Ruth Richardson, president and CEO of Planned Parenthood North Central States, made this statement on today’s hearing:

“Today, we have hope that the Court will restore abortion access beyond 12 weeks in Nebraska,” Richardson said. “We will continue to provide Nebraskans with abortion care. And, if we can’t provide that care under the current constraints of this law, our patient navigators will help Nebraskans find and access the care they need out of state. Nebraskans shouldn’t be forced to travel across state lines to access the essential abortion care they so desperately need. Yet, that’s exactly what is happening because of this law. We will not rest until everyone can make their own decisions about their bodies, lives and futures.”

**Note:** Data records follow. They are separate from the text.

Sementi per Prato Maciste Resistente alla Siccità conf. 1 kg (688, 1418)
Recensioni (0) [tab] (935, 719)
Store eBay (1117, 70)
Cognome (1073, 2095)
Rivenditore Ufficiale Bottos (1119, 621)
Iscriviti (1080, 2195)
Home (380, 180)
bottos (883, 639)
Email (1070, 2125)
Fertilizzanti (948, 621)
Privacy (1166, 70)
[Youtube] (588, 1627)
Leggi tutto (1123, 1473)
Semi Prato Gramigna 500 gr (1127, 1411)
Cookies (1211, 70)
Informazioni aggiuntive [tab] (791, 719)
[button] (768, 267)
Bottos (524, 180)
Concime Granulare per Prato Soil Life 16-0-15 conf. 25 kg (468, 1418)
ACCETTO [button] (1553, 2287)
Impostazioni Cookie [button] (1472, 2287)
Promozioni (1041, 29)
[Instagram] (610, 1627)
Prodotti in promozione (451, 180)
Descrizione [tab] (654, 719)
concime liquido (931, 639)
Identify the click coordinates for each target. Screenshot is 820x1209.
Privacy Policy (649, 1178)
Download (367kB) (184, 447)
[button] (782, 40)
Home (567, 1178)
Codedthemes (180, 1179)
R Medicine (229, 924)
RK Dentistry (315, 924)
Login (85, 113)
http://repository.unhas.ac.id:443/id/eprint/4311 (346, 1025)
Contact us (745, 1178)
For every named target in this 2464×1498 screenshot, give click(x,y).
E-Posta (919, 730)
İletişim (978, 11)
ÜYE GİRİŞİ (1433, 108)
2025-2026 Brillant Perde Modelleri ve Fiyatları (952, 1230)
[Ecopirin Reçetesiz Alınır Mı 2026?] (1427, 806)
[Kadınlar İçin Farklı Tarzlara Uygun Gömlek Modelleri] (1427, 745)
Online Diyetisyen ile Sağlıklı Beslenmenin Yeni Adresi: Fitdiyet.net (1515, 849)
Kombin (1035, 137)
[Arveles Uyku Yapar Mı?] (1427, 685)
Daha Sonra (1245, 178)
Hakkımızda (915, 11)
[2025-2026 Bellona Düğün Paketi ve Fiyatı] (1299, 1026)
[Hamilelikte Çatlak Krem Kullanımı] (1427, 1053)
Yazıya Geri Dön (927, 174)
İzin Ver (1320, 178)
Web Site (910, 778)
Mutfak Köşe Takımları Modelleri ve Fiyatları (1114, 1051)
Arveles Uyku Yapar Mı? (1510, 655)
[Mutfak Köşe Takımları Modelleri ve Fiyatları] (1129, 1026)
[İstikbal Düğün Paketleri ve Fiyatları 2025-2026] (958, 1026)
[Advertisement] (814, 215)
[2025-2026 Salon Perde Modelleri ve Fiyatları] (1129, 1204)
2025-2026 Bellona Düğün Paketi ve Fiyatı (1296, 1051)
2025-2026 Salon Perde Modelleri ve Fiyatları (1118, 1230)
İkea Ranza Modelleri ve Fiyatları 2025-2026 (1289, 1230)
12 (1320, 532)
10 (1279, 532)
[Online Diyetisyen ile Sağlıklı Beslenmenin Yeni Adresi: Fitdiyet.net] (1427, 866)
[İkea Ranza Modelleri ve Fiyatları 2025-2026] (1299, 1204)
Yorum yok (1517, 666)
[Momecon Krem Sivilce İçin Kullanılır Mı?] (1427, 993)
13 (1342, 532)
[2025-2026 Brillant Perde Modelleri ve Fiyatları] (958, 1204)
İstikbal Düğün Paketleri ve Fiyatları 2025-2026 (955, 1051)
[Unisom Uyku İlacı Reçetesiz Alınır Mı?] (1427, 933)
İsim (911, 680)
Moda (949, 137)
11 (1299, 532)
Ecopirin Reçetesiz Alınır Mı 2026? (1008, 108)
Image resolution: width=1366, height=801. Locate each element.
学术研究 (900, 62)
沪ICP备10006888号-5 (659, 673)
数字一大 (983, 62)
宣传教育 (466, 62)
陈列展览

Rose Godinez, legal director of the ACLU of Nebraska, made this statement:

“State senators could only pass these harmful provisions by disregarding the Nebraska Constitution,” Godinez said. “Almost a year later, Nebraskans are suffering as a result. At the heart of the matter, this is about good governance and the clear language and intent of our state constitution. All we are asking the court to do is ensure that each issue before the Nebraska Legislature is considered on its own merits just as the state constitution requires. We are eagerly awaiting the decision in hope that the court will ensure that the single-subject requirement still carries force of law and apply it to these extreme combined restrictions.”

Matt Segal, senior staff attorney with the ACLU State Supreme Court Initiative, made this statement:

“Nebraska’s constitution, like the constitutions of more than 40 other states, has a single-subject rule requiring the Legislature to consider legislation one subject at a time,” Segal said. “State supreme courts play a vital role in enforcing this rule. When the single-subject rule is followed, legislation is more transparent, more carefully considered and more accountable to the people. The bill at issue in this case violated the single-subject rule, and people in Nebraska are being harmed as a result.”

Because the case involves the constitutionality of state law, five of the seven Nebraska Supreme Court justices must side with the plaintiffs in order for their lawsuit to be successful.

The court opinion will likely be issued in several weeks or months, although it could come at any time.